Ron Paul helped found the Foundation for Rational Economics and Education in 1976. This think tank began publishing Ron Lew rockwell bitcoin’s Freedom Report newsletter. A began publishing several publications including The Ron Paul Investment Letter, The Ron Paul Survival Report, and The Ron Paul Political Report.
The newsletters drew attention for controversial content when raised as a campaign issue by Paul’s opponent in the 1996 Congressional election, Charles “Lefty” Morris. Many articles in these newsletters contained statements that were criticized as racist or homophobic. These statements include, “Given the inefficiencies of what DC laughingly calls the criminal justice system, I think we can safely assume that 95 percent of the black males in that city are semi-criminal or entirely criminal. A number of the newsletters criticized civil rights activist Martin Luther King, Jr.
During the 1996 reelection campaign Paul did not deny writing the newsletters, and defended their content, saying that he opposed racism and his remarks about blacks had been taken out of context.

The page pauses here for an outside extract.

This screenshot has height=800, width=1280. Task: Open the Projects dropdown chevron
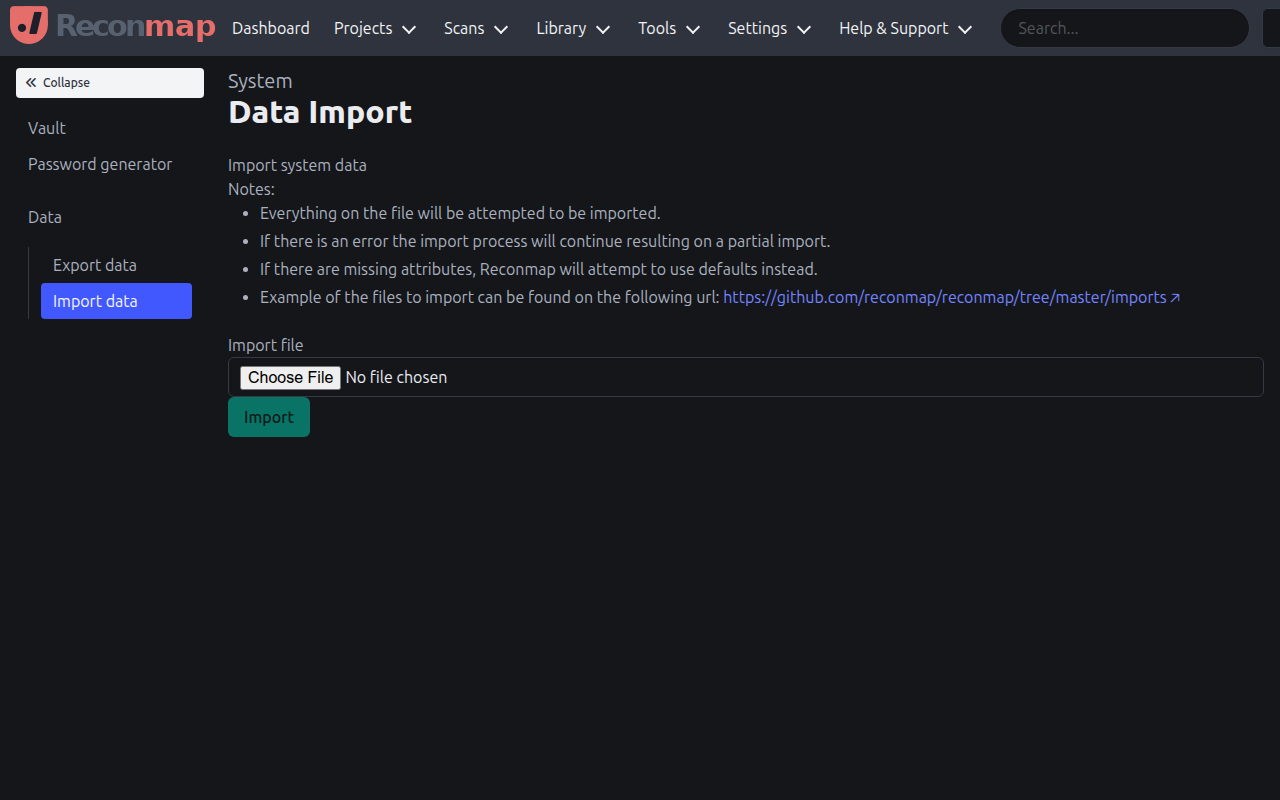click(x=409, y=29)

In March 2001, Paul said he did not write the commentaries, but stopped short of denying authorship in 1996 because his campaign advisers had thought it would be too confusing and that he had to live with the material published under his name. Numerous sources said Lew Rockwell, who co-founded the firm that published the newsletters and remained an officer throughout its existence, had written the racially charged content. Rockwell said that he was involved in the operations of the newsletters, but denied writing them, saying his role was confined to writing subscription letters. He also said the person who ghost wrote the racially charged pieces “is now long gone” and that he “left in unfortunate circumstances. In January 2012, The Washington Post reported that several of Paul’s former associates said that there was no indication that he had written the controversial passages himself, but three people said that Paul had been very involved in the production of the newsletters and had allowed the controversial material to be included as part of a deliberate strategy to boost profits. Ed Crane, founder and president of the Cato Institute, told Reason that in a discussion with Ron Paul during the period in which the newsletters were published, Paul said his chief source of campaign contributions was the mailing address for the controversial Spotlight magazine.